### [Source extract]
Balance, both physical and visual, has been key for veteran New York sculptor Mark di Suvero since his career launched in the late 1950s. In those days, Mr. di Suvero’s rambunctious constructions of industrial debris included tethered and cantilevered components suggesting playful, tumbling movement. Rubber tires or wood beams dangle in space and prompt the viewer to give them a nudge, just to see what happens. Five decades later, this artist is not done with the idea of aimless interactivity. A sweet little show now on view at Paula Cooper’s 23rd Street gallery features new, small-scale sculptures in various combinations of steel, stainless steel, and titanium that invite touching for its own sake. Each one is a delight. In “Morvan” and “Brokof,” a twisting, undulating configuration in cut, bent, welded, and burnished metal is delicately but securely balanced upon a central post that emanates from a slab-like footing. The pieces seem top-heavy, like an overloaded fruit tree, until you play with them and watch their canopies slowly spin. Mr. di Suvero has produced objects of this general type at least since the mid-1980s. This new crop suggests organic forms without specific figurative references — imagine a dancing chicken and you’ll have an idea of their winningly gawky, willful ungainliness.

Because Mr. di Suvero is known for monumental outdoor works, it is irresistible to imagine these comparatively intimate pieces as scale models for projects many stories tall. Resting on an expansive, table-like pedestal, “Sandwich 1” is especially conducive to this fanciful reading. At 3 feet high, it is the largest work in the show; a couple of chunks of rusty I-beam, sliced on the bias and connected by a thicket of steel bands, it seems from some angles about to topple. It is in the antic spirit of his early work, from before the artist adopted a lilting, soaring, guardedly anthropomorphic vocabulary typified by the 70-foot-high “Joie de Vivre” that now graces lower Manhattan’s Zuccotti Park.

Of the three rapid-fire, gestural brush-and-ink drawings on view, “Untitled” (2004) looks the least “sculptural,” and is paradoxically most in sympathy with the unfettered calligraphic exuberance of three-dimensional works. Typifying the show’s generous spirit is “Mandragora.” Cobbled together of ribbons and zigzags of steel, reminiscent in its proportions of some ancient Chinese bronzes, it stands in the gallery’s window — a lantern, a vessel, a bell.

Until November 17 (465 W. 23rd St., between Ninth and Tenth avenues, 212-255-1105).

### [Dataset content]

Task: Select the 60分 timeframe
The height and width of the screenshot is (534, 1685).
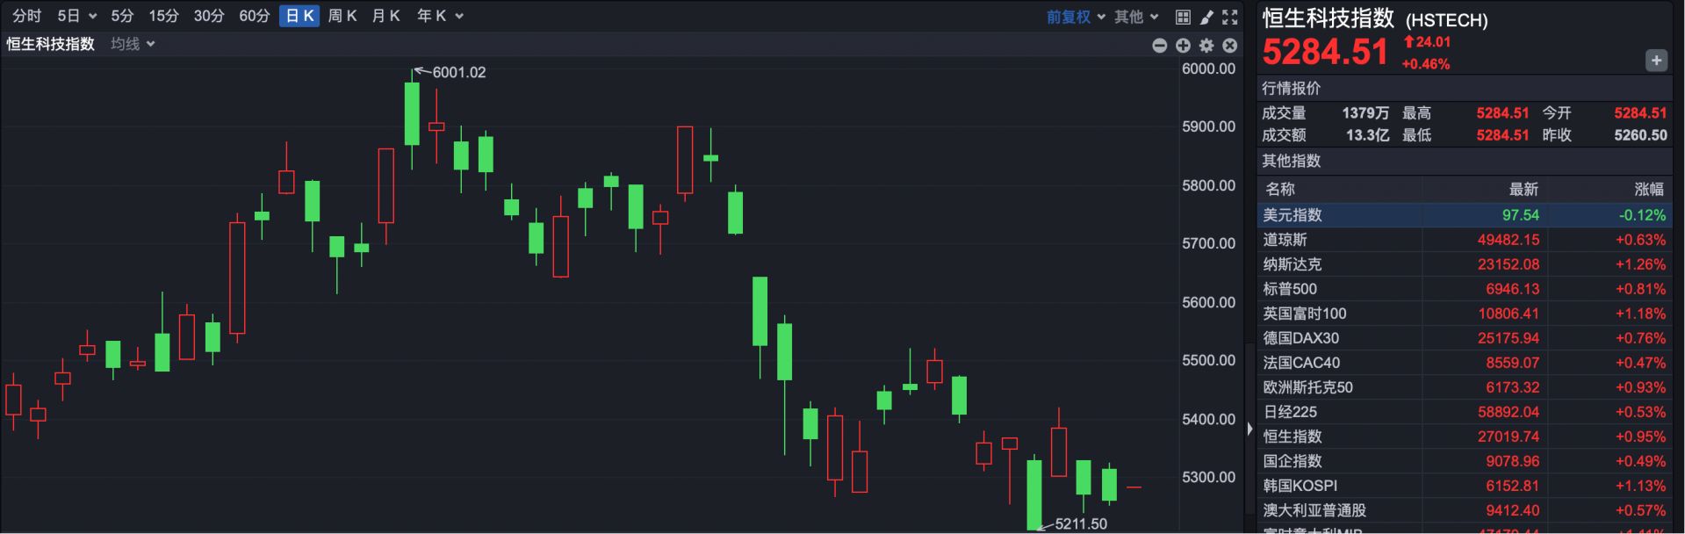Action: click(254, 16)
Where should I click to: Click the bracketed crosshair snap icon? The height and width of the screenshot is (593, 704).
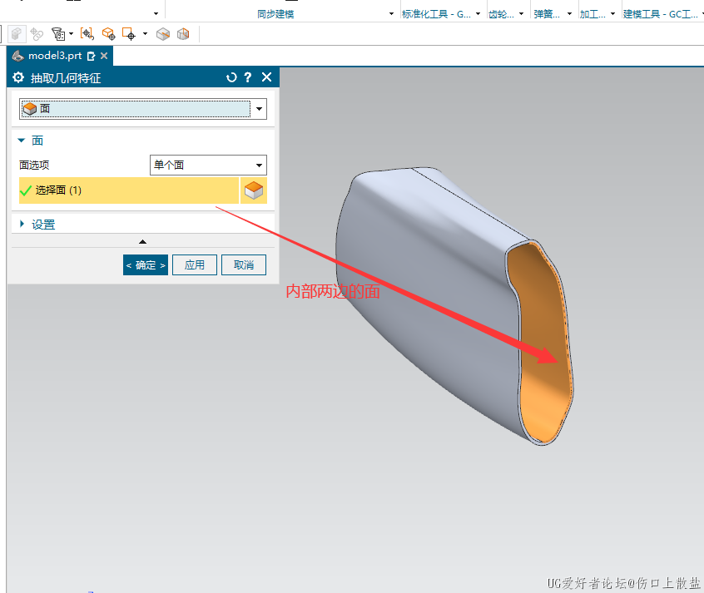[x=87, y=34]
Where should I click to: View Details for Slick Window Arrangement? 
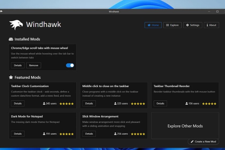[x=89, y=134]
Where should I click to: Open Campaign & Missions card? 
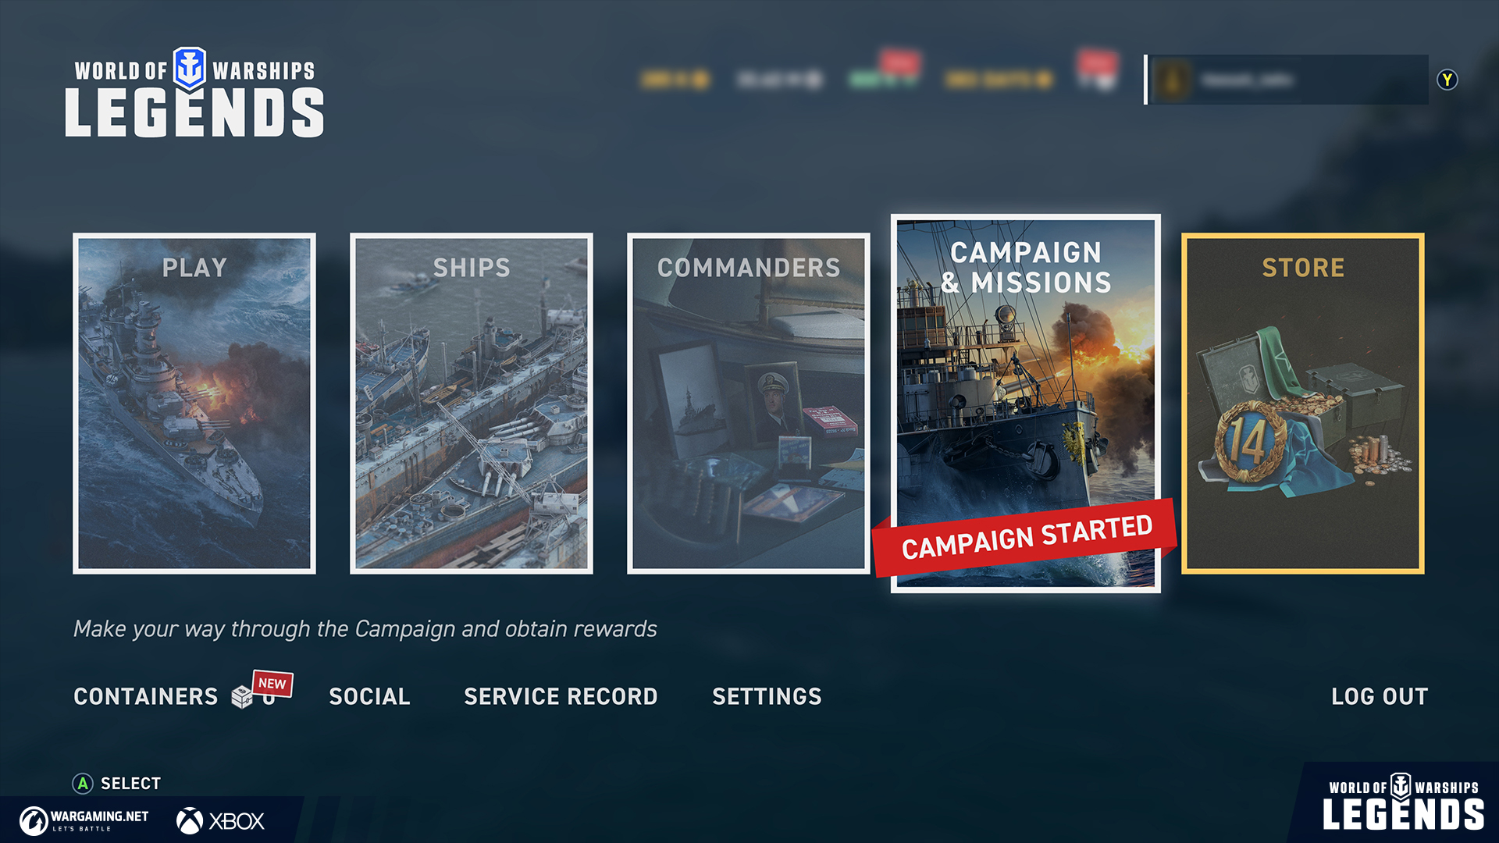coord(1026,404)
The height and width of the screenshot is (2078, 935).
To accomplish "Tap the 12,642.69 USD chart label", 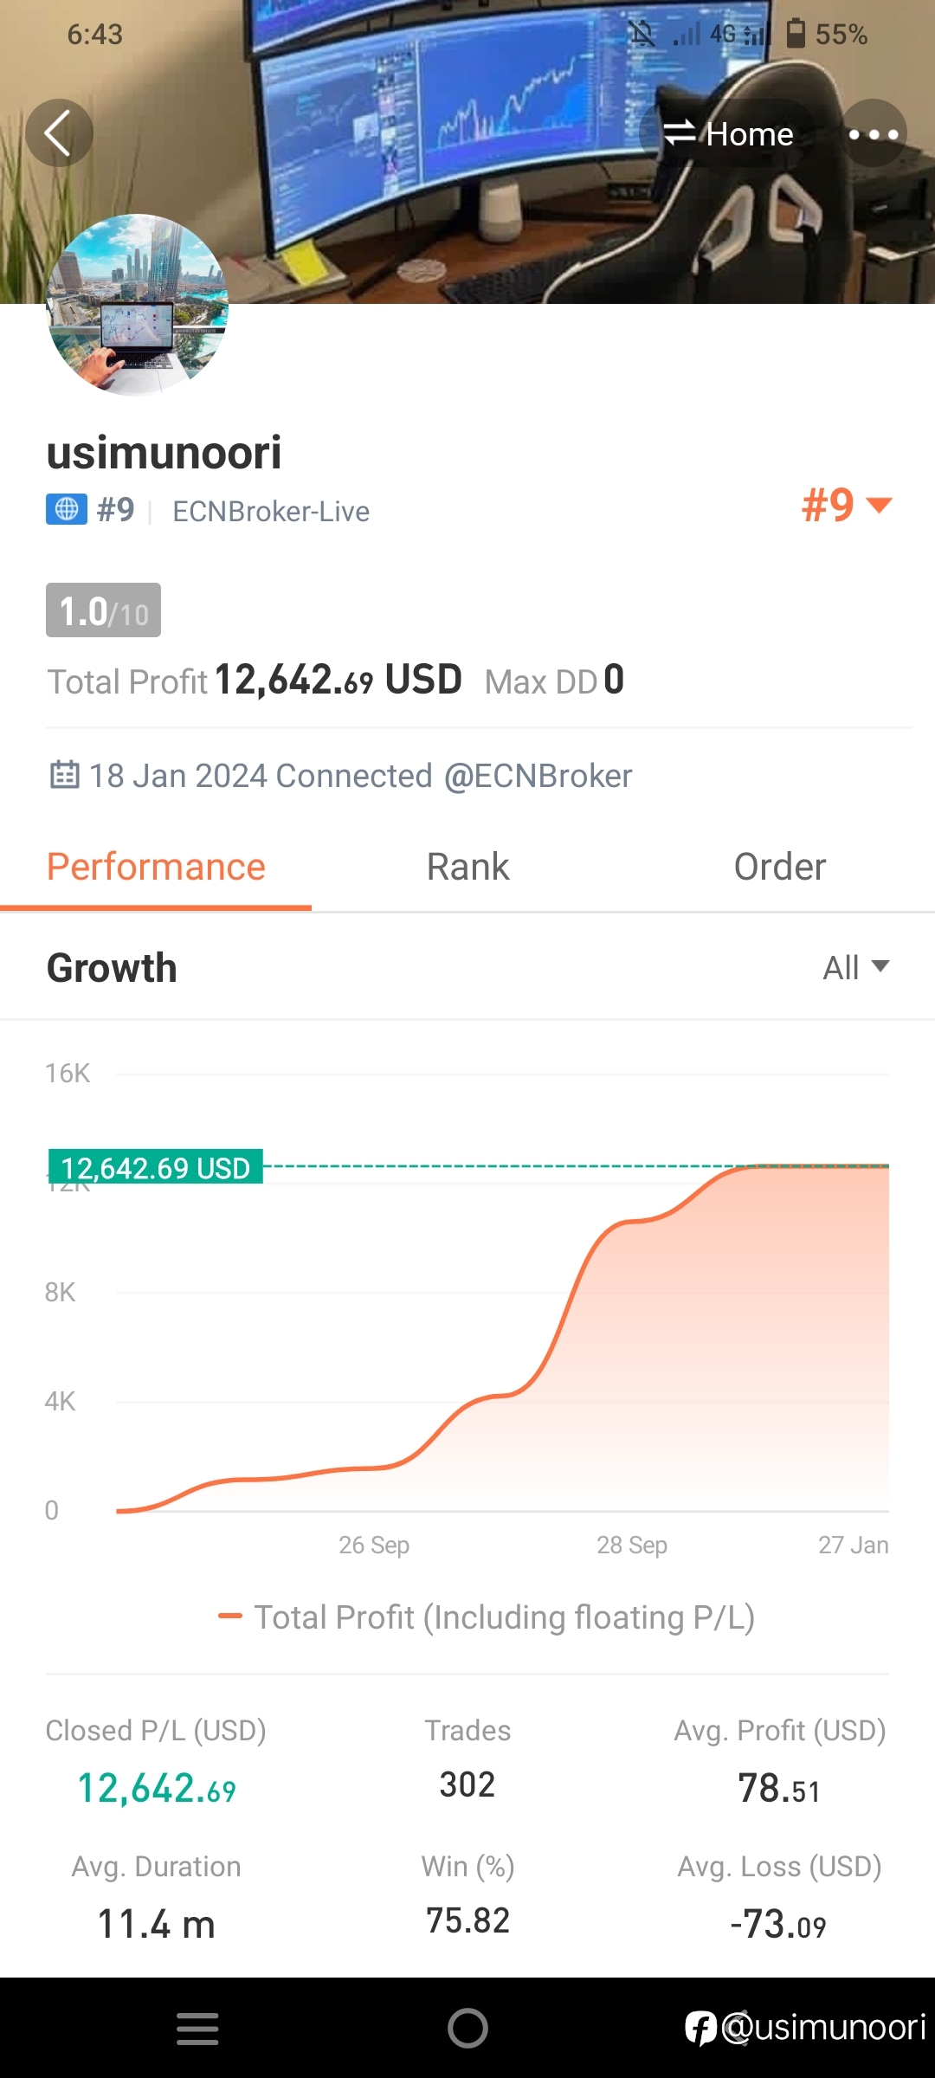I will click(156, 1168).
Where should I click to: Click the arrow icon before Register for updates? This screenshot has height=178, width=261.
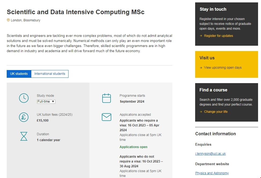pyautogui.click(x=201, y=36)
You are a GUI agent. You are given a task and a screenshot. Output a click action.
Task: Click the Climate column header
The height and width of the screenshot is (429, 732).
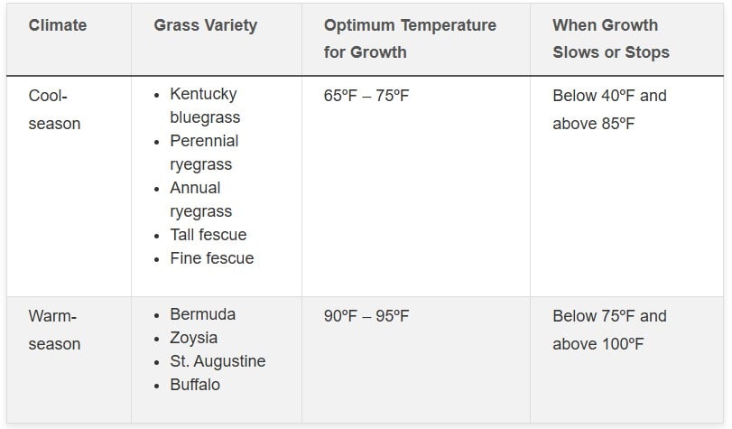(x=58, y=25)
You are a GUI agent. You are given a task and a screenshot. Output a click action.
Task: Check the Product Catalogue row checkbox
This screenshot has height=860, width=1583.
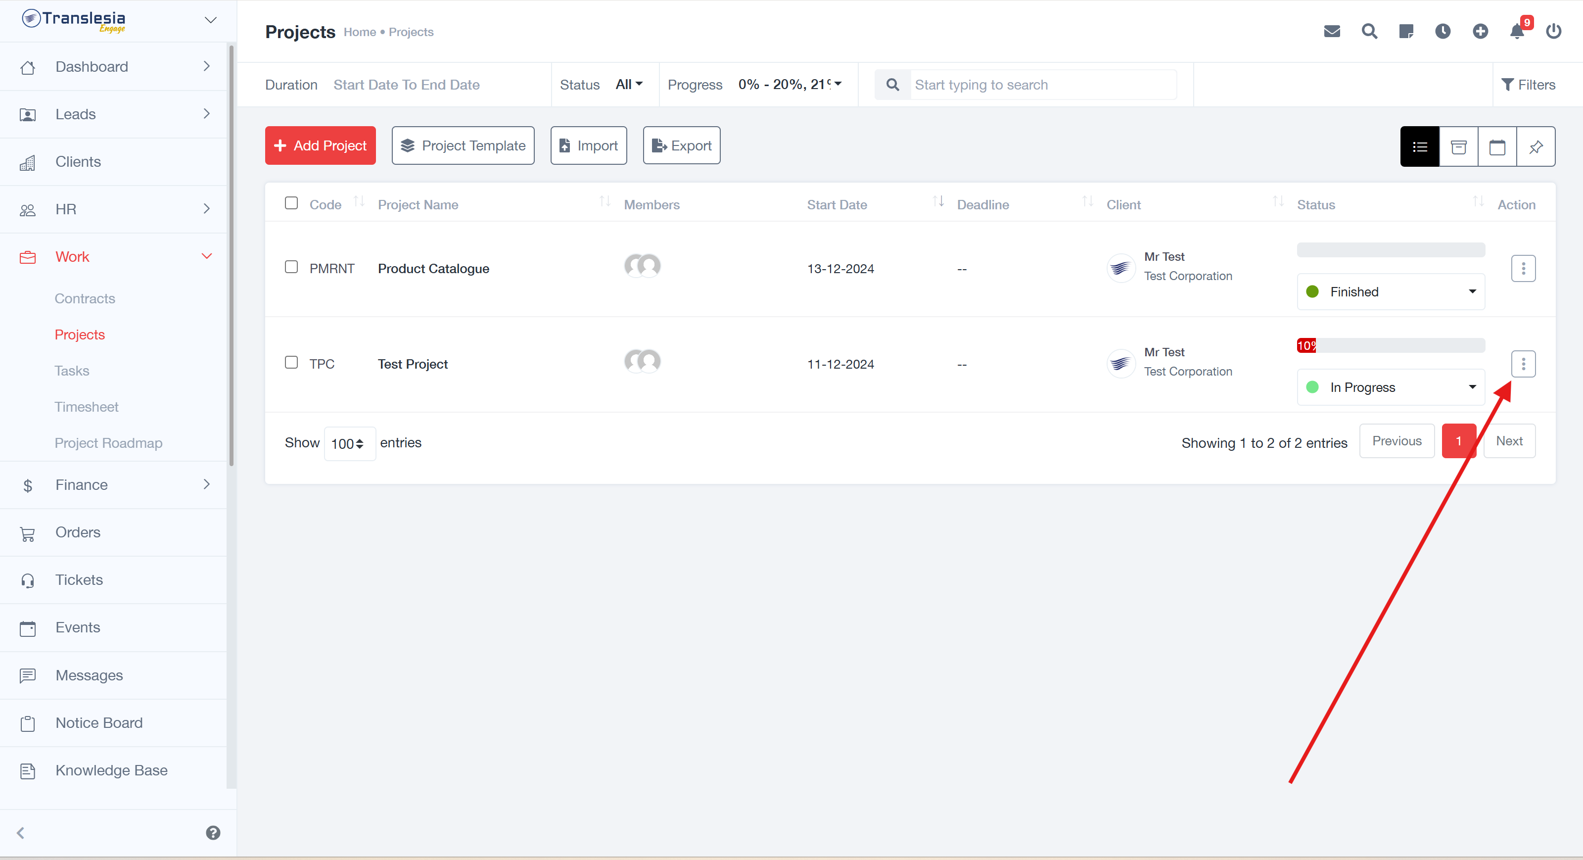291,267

### [Task directions]
Does each statement agree with the review of the Mark di Suvero show? Answer yes or no for each, quoting the words of the review that settle it.
1. "Sandwich 1" is the largest work in the show.
2. "Joie de Vivre" is on view at Paula Cooper's 23rd Street gallery.
3. The new small-scale sculptures are made of bronze.

### [The result]
1. Yes: "At 3 feet high, it is the largest work in the show"
2. No: "the 70-foot-high “Joie de Vivre” that now graces lower Manhattan’s Zuccotti Park"
3. No: "new, small-scale sculptures in various combinations of steel, stainless steel, and titanium"